Jim Boumelha ricorda il sostegno incondizionato dato dalla Ifj alle battaglie del Nusoj  e del suo leader Omar Faruk per la causa dei giornalisti somali , in particolare il sostegno nella lotta per l’adozione da parte della Somalia convenzioni OIL (Organizzazione Internazionale del Lavoro) 87 e 98 sulla libertà di associazione e di contrattazione collettiva contro l’opposizione da parte di alcuni in ambienti governativi.

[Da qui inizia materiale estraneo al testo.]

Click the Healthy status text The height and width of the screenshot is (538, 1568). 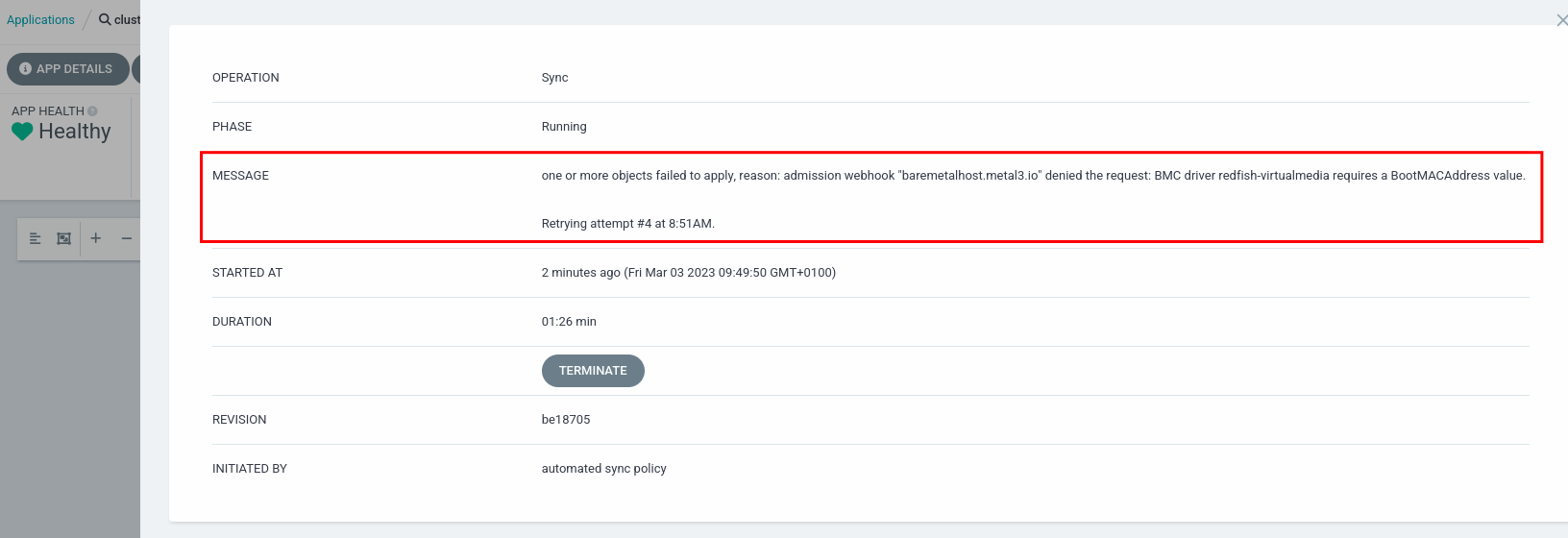(75, 132)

Come ha messo in evidenza la conferenza dei giornalisti del Mediterraneo di Parigi, le battaglie per la libertà di espressione e di stampa non hanno confini e solo battaglie comuni senza confini possono respingere odio e abusi di potere e violenza. Non ci possono essere confini davvero in queste battaglie e serve la massima partecipazione come sosteniamo da anni, avendo cura di accendere sempre i fari sulle notizie negate e le periferie dimenticate, come facciamo con la campagna condivisa promossa in Italia da Articolo 21. Aumentare non diminuire l’informazione, sulla libertà di espressione, per stare in guardia dai gruppi razzisti di estrema destra che vogliono escludere i gruppi emarginati. Ecco, anche per questo, ovunque continueremo a tenere accesi i fari contro chi da qualsiasi parte e ovunque (governi compresi) cerchi di usare la minaccia e le violenze per limitare e controllare il giornalismo, neanche in nome della cosiddetta protezione dell”interesse nazionale’.